No sleep again
I didn’t fall asleep until 0630 this morning. I was up all night. Every time I wanted to lie down, my foot or ankle or both, acted up in severe pain. I slept for about 7 hours before my damn mother called me wanting to know where I was. I didn’t pick up the phone. I took my pain meds. Then went downstairs to use the bathroom.
A friend had messaged me saying she was at work and I could swing by with my books whenever. I told her I would be by in about a half hour. I really didn’t want to go but I wanted to see my friend. I trudged up the hill to the office she was at and I was hurting. My ankle and toes acted up. I gave her the books and then left. I had an errand to do for my mother so I went to Walgreens. I wanted a drink or a snack so I got a Mountain Dew energy drink. It didn’t give me energy. My ankle is really acting up. I am in a lot of pain. I finished my zucchini bread and the rest of the energy drink. I told my mother I would be ordering Chinese food for dinner. She said ok. I think ordering Chinese is the only thing that she likes me to order. She never gives me a hard time about it but if I order a burger or any other type of food, she does. I don’t get it. It’s not like I am using her money. Whatever.
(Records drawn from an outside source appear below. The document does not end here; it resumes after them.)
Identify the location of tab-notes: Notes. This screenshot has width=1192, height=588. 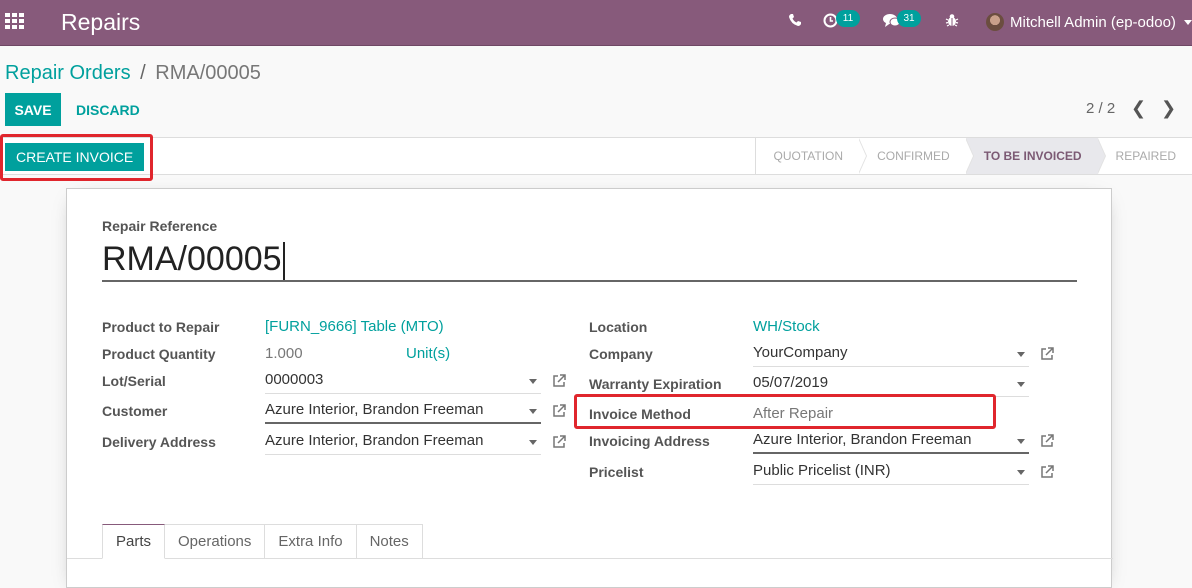
(390, 542).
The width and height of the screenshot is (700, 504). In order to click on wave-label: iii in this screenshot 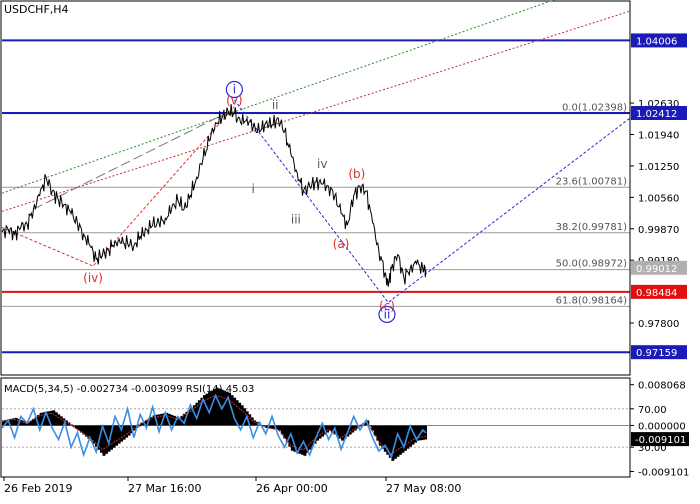, I will do `click(296, 220)`.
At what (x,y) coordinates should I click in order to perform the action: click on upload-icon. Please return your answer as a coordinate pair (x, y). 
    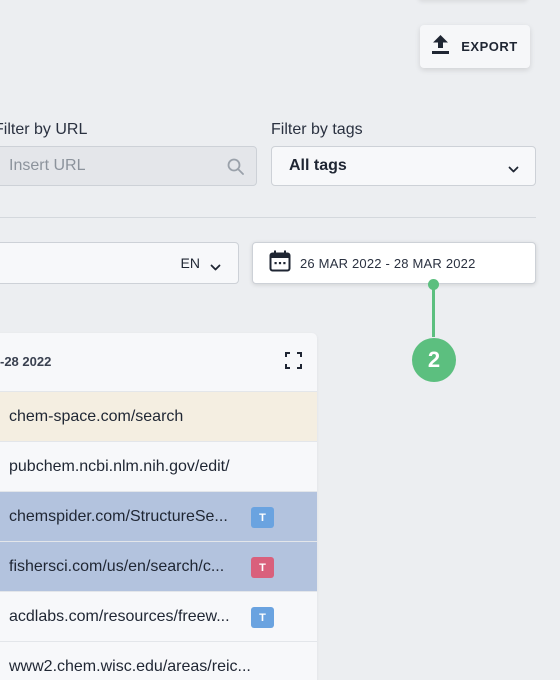
    Looking at the image, I should click on (441, 46).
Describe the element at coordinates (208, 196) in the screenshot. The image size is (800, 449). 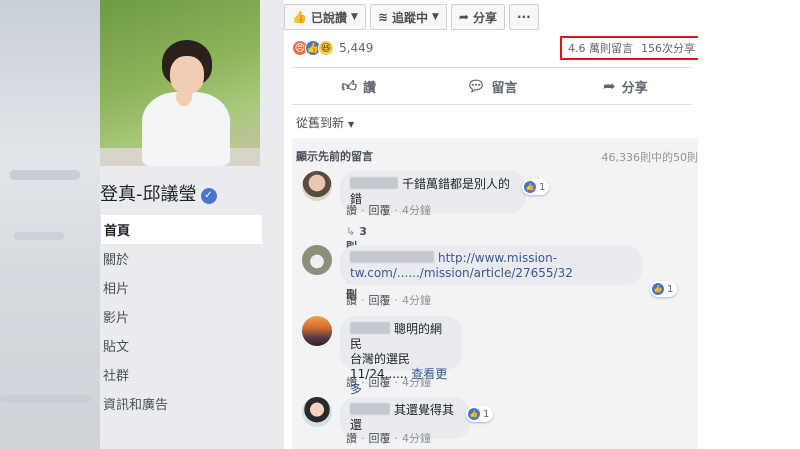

I’m pretty wiped out. I don’t feel like doing much of anything. I really wanted to change my sheets today but I knew that I would feel shitty when I got up. Guess it will have to wait till tomorrow. I am hurting pretty bad. My ankle just kicked up a few notches so I had to take the strong pain pill. It was hurting so bad my thoughts immediately went to suicide. I’m starting to keep a record of the consecutive days that I think about suicide due to pain only. If I think about suicide because of my depression or psychache, it doesn’t count.
OSU plays their first football game of the season tomorrow. I can’t wait. I have been looking forward to their games all summer. I think the Huskers play on Saturday. I tried downloading the schedule but couldn’t get it. I’ll just have to look online. I used to have the college football app but couldn’t find it in Google Play. I loved that app.
Think I need to take another strong pain pill. Pain is not going down and now my ankle bone is hurting really bad. This makes day 4 of it hurting. Tomorrow I don’t have to do a damn thing, other than change my sheets if I am up to it. I am not going out or anything. It will be a rest day. I’ll shut my phone off so if my damn mother decided to call, it will go directly to voicemail. Maybe I will block her when I sleep. There is an idea. I wish she would leave a reason for her call but she never does. She just says “give me a call when you get a chance” and hangs up. Annoying!